PROBLEM: List each line of the data in which the string "computer" appears.

LISTED RECORDS: Begin

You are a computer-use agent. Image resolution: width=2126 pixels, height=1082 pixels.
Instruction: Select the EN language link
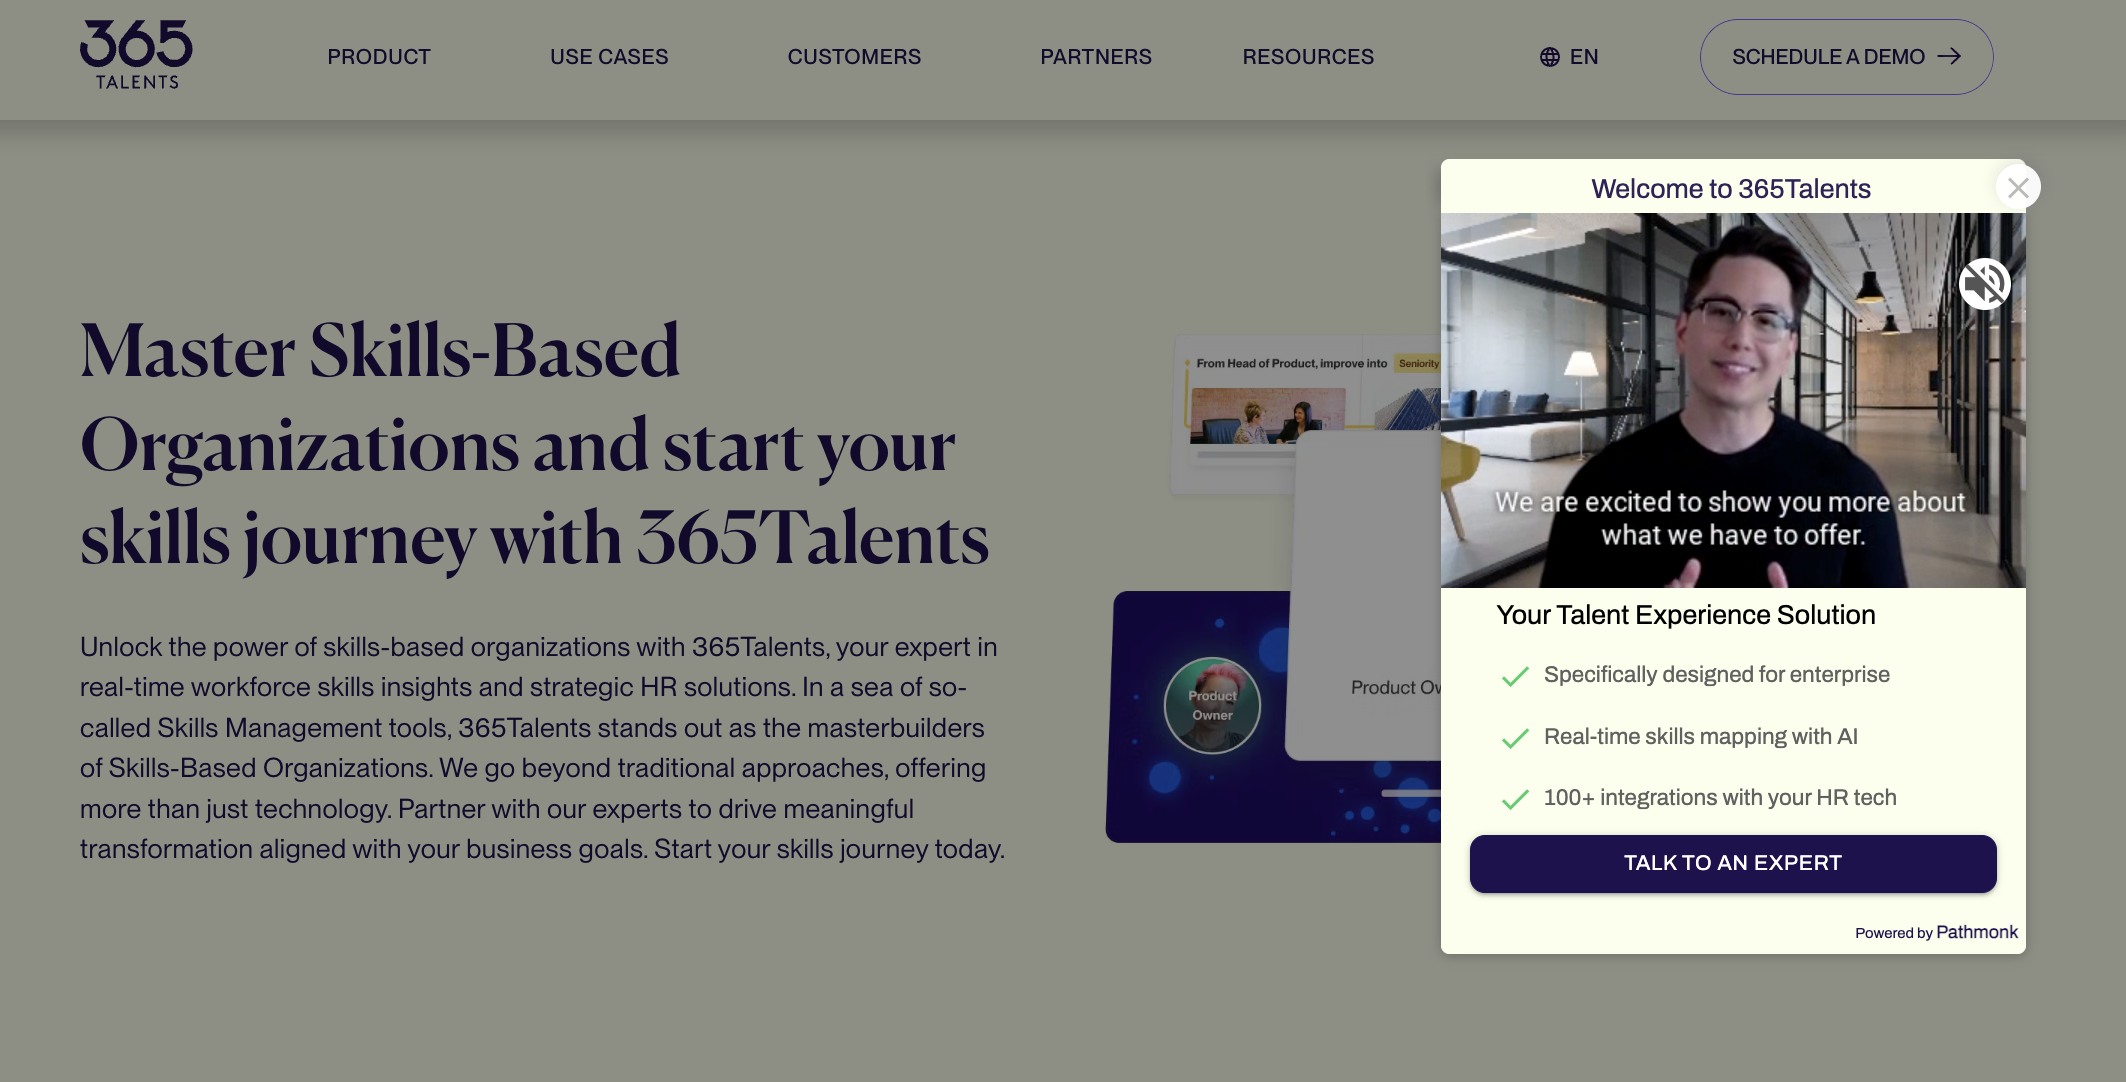(x=1570, y=57)
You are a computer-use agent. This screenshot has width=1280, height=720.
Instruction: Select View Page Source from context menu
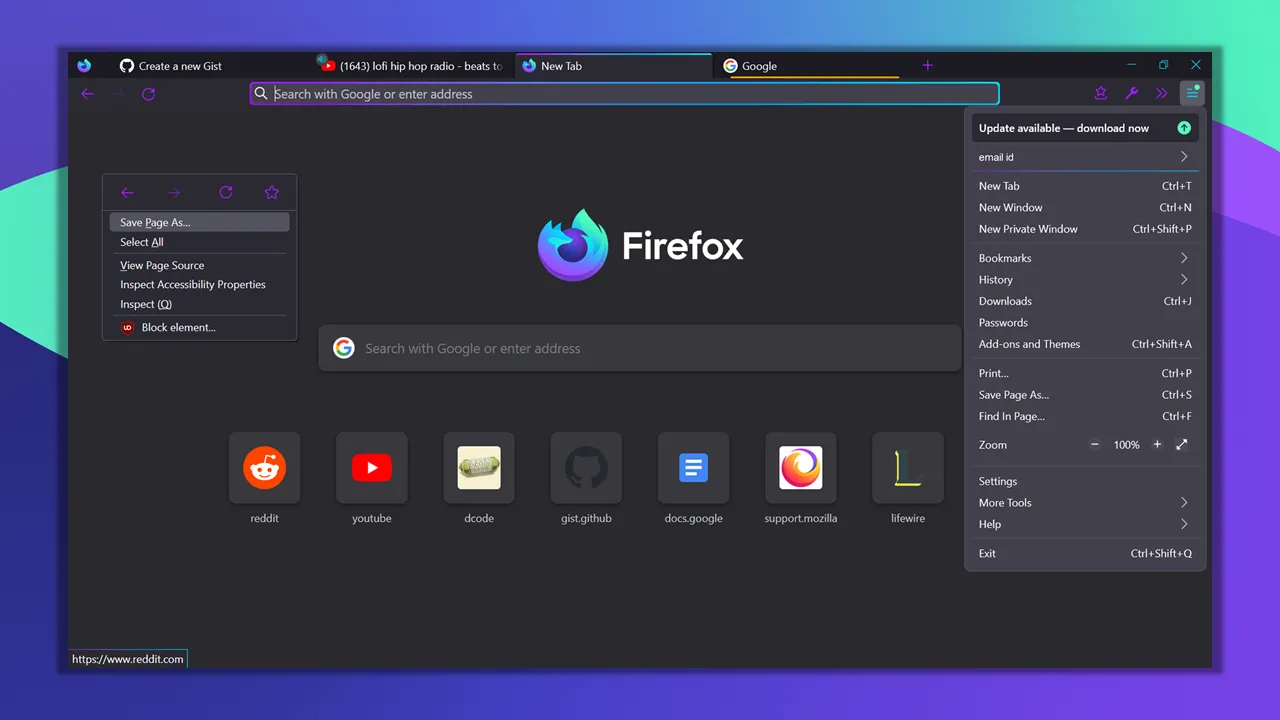click(x=162, y=265)
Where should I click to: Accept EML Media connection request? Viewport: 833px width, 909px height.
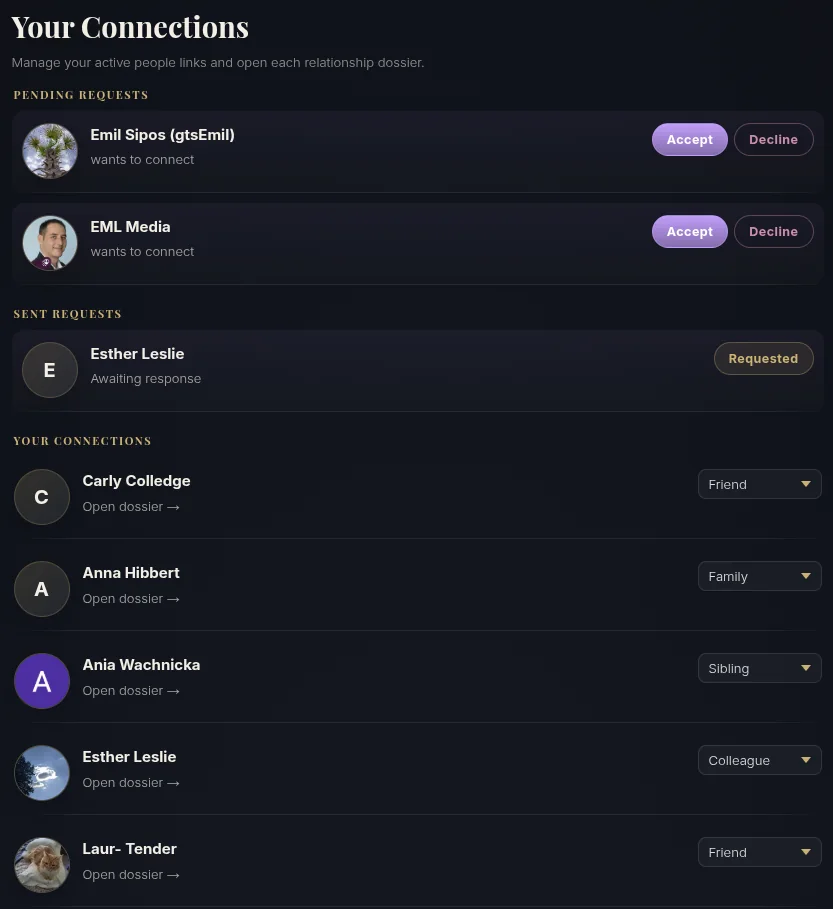point(689,231)
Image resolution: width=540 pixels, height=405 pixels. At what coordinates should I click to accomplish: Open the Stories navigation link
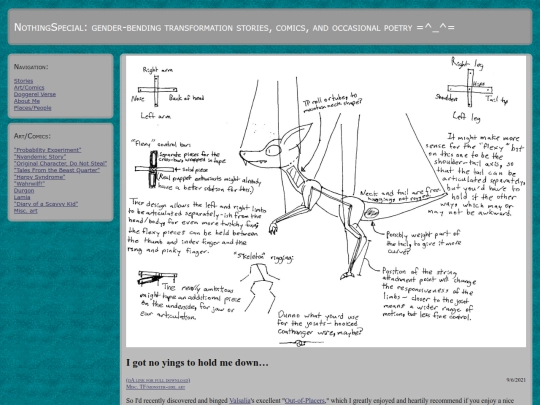coord(23,81)
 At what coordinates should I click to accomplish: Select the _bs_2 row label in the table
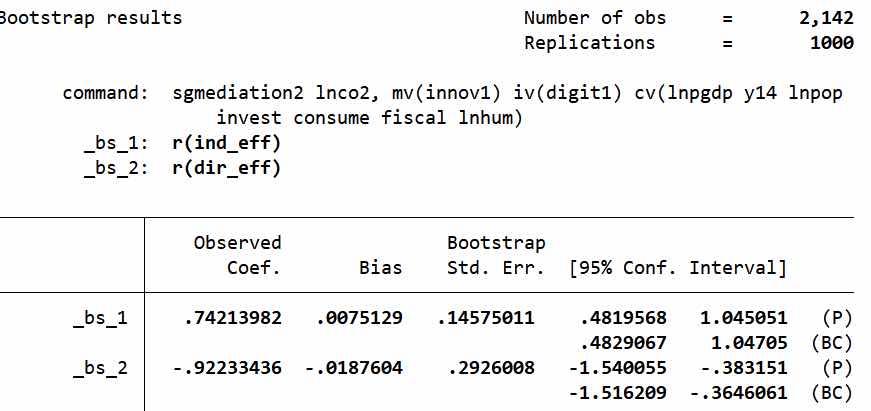(x=100, y=369)
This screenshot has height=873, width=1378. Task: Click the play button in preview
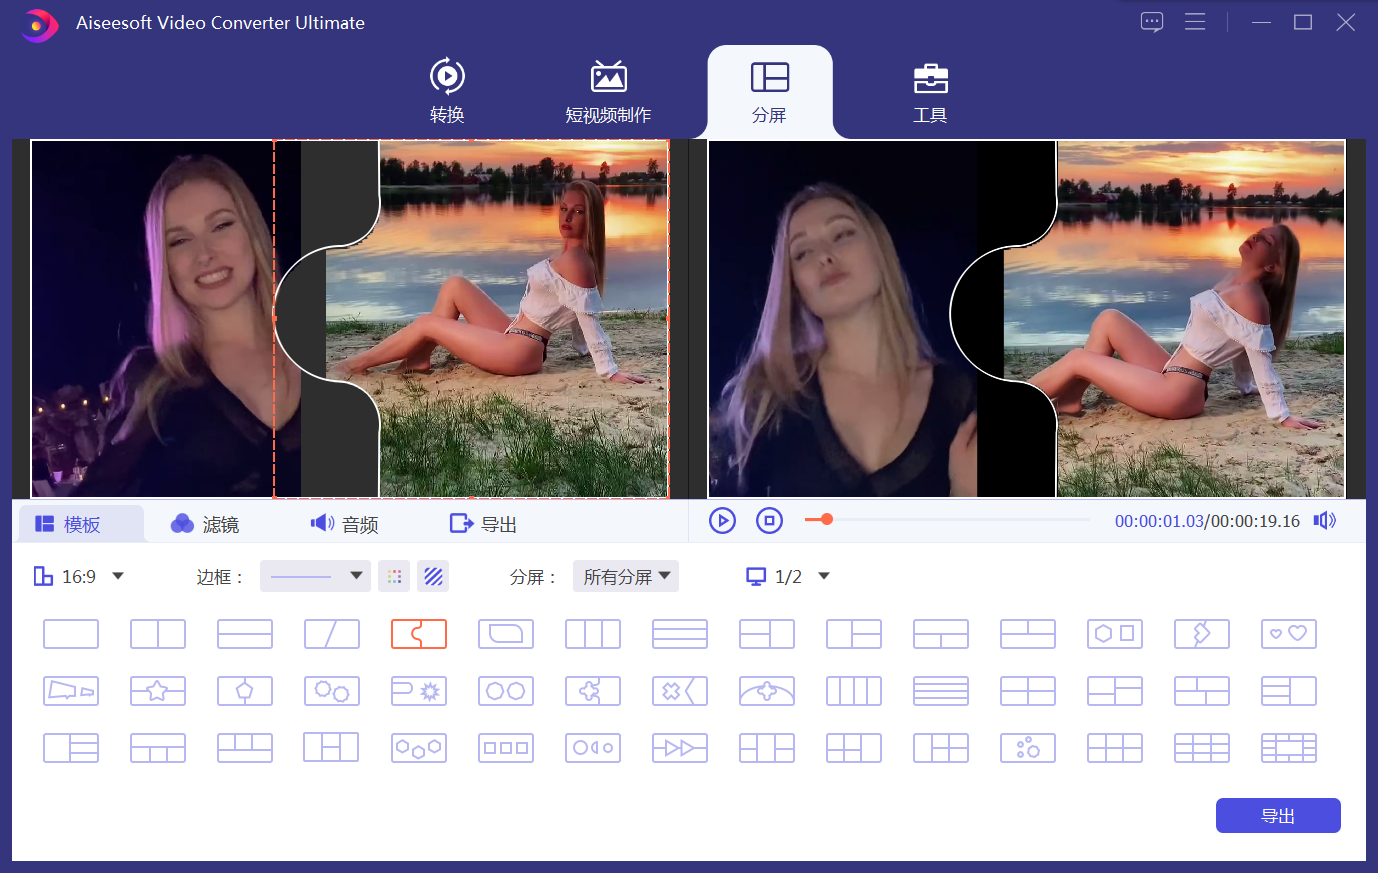pyautogui.click(x=722, y=521)
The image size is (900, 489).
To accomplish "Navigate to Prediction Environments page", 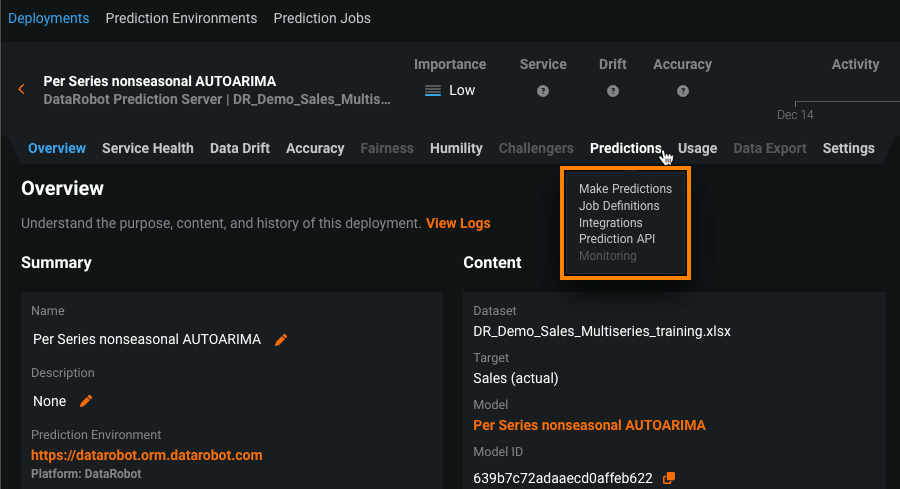I will tap(181, 18).
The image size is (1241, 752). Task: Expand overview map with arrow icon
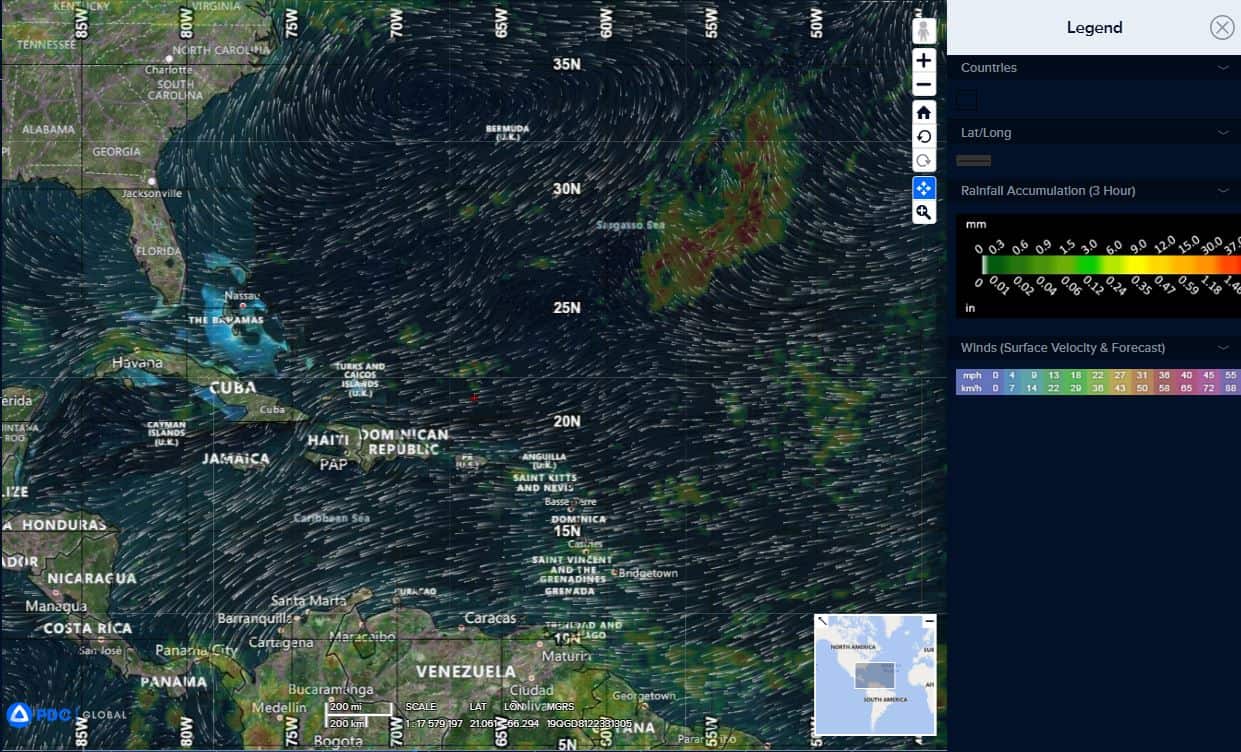tap(822, 621)
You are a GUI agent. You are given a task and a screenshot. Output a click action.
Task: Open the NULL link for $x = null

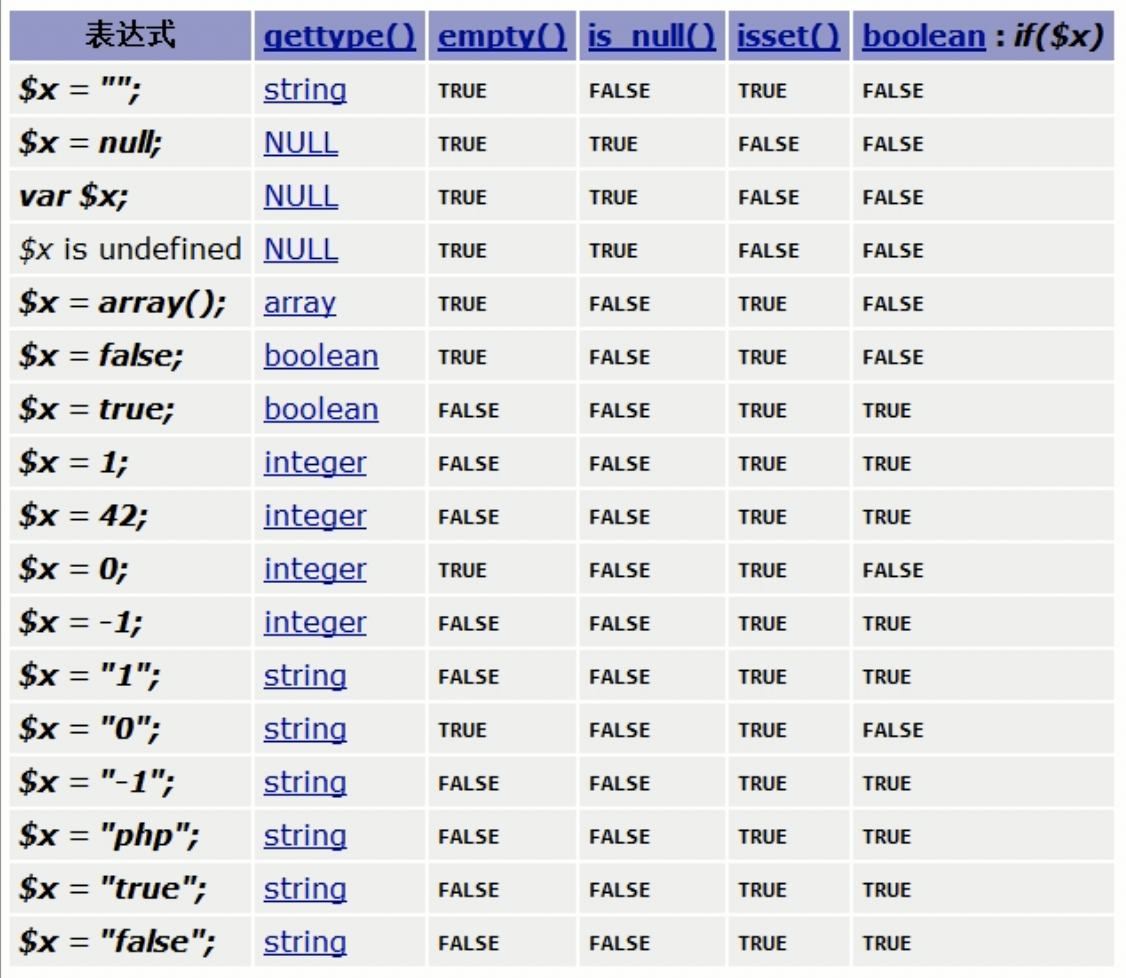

LISTED RECORDS: End

RESULT FOR THIS EXERCISE:
You are a computer-use agent. Image resolution: width=2126 pixels, height=1082 pixels.
You are a computer-use agent. This screenshot has width=1280, height=720.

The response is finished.